**Work to be completed**. Among the entries below, extract exactly the lines that run from the one with "Where should I click to: Choose" through the one with "Given: Open the Dự toán tiết kiệm 10% tab", both ends included.

[Items listed in a dataset]
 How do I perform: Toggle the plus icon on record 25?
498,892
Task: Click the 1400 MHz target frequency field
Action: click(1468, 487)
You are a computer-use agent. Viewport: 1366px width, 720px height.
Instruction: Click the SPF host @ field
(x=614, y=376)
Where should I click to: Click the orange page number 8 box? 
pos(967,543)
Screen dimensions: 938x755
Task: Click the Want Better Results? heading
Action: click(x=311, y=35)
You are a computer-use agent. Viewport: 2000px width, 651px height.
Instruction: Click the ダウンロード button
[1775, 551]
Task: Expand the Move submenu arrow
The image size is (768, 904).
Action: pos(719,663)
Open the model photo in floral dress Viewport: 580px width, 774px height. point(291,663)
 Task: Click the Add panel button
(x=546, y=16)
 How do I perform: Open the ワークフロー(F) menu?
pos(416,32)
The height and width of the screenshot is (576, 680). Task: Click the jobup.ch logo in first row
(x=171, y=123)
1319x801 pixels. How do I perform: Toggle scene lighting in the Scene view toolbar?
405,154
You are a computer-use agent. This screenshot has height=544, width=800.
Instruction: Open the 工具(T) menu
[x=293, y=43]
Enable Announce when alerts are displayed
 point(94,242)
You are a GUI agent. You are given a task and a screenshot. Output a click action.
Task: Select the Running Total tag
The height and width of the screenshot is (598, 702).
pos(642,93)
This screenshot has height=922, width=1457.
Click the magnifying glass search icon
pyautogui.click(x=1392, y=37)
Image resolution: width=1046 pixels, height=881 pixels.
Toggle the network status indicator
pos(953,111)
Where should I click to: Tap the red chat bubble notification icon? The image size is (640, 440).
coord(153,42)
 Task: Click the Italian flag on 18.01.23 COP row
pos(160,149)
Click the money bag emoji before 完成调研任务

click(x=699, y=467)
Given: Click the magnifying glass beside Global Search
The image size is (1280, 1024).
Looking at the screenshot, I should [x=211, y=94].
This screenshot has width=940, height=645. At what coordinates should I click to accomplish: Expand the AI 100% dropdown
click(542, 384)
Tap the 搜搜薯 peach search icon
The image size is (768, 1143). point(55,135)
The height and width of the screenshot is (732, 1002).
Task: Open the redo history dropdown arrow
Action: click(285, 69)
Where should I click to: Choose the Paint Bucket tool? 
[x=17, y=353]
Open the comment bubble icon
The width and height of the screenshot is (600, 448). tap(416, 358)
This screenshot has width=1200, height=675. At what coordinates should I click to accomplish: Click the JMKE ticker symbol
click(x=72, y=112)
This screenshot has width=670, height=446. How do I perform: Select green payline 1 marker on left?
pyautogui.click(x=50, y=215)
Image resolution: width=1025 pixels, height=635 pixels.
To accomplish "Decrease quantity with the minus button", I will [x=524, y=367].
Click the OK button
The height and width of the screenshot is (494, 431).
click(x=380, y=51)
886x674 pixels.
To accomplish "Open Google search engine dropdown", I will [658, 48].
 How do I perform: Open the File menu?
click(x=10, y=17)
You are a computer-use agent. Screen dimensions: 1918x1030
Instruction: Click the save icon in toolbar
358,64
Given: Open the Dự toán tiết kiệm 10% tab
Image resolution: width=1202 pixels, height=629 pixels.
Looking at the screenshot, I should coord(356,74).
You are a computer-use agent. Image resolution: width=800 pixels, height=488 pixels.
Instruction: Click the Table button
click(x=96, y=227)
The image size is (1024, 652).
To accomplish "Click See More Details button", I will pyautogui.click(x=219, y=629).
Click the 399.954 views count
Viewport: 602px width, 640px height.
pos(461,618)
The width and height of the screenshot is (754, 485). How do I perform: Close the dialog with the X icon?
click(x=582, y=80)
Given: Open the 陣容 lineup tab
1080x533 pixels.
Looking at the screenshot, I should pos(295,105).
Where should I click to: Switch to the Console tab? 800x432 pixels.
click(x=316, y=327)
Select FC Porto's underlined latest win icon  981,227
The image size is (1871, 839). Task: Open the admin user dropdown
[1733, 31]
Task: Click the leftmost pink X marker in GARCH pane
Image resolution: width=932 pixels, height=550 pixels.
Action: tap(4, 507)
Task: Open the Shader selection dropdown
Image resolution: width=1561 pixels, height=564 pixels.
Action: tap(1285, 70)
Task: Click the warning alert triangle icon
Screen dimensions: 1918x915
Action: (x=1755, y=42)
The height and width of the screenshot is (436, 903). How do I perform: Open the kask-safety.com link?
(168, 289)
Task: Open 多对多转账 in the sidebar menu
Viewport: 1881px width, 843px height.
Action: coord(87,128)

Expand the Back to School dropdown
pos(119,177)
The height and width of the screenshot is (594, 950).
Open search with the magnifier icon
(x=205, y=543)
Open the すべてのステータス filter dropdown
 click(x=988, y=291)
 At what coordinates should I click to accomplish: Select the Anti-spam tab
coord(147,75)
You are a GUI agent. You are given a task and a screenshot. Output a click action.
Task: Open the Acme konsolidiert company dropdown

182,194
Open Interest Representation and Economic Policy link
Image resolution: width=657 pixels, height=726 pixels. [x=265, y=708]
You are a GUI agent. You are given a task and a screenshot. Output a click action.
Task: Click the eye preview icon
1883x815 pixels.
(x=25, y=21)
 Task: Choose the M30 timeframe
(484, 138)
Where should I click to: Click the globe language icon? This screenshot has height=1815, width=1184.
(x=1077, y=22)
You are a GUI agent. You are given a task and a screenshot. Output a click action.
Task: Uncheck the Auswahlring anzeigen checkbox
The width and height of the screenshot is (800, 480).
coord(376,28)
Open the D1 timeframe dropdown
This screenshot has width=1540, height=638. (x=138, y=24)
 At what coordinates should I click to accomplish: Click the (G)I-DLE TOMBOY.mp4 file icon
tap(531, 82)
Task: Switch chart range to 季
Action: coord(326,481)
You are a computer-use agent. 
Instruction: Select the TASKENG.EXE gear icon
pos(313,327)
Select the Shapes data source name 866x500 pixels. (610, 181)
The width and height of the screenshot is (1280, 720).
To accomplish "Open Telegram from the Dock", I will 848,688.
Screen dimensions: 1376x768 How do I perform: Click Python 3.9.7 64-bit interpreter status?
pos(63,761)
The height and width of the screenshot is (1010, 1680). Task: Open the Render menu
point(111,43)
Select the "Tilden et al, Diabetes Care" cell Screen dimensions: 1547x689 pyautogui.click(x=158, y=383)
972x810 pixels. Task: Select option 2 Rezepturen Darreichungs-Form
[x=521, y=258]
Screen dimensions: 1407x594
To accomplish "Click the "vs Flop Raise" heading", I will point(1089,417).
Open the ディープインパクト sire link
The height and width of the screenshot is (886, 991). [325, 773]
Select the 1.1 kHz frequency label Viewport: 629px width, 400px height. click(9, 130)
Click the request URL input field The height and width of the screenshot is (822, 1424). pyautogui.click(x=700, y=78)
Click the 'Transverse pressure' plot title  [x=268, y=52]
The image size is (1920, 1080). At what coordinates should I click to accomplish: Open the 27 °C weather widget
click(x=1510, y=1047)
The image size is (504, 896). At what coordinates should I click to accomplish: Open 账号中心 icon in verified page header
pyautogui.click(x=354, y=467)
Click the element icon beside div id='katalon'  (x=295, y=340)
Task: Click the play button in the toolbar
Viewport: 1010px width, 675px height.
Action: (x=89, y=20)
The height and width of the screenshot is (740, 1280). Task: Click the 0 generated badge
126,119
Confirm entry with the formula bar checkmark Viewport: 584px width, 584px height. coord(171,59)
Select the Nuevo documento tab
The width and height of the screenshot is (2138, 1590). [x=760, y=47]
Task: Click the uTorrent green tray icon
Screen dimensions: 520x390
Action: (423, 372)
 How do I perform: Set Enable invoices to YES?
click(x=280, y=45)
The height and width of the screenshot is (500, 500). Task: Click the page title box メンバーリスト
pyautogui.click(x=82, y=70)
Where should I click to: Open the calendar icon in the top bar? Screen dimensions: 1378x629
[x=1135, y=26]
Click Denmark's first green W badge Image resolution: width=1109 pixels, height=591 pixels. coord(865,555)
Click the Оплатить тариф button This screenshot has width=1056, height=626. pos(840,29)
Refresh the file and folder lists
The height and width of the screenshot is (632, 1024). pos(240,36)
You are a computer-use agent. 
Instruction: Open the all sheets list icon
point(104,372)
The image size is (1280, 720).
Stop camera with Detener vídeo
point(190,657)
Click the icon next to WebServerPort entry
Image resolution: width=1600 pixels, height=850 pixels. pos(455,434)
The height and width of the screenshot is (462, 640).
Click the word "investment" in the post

**Written solution**.
Where should I click to: Choose the Paint Bucket tool? 
[x=17, y=353]
Open the comment bubble icon
The width and height of the screenshot is (600, 448). tap(416, 358)
This screenshot has width=1200, height=675. At what coordinates should I click to accomplish: Click the JMKE ticker symbol
click(x=72, y=112)
This screenshot has width=670, height=446. How do I perform: Select green payline 1 marker on left?
pyautogui.click(x=50, y=215)
Image resolution: width=1025 pixels, height=635 pixels.
To accomplish "Decrease quantity with the minus button", I will [x=524, y=367].
Click the OK button
The height and width of the screenshot is (494, 431).
click(x=380, y=51)
886x674 pixels.
To accomplish "Open Google search engine dropdown", I will [658, 48].
 How do I perform: Open the File menu?
click(x=10, y=17)
You are a computer-use agent. Screen dimensions: 1918x1030
Instruction: Click the save icon in toolbar
358,64
Given: Open the Dự toán tiết kiệm 10% tab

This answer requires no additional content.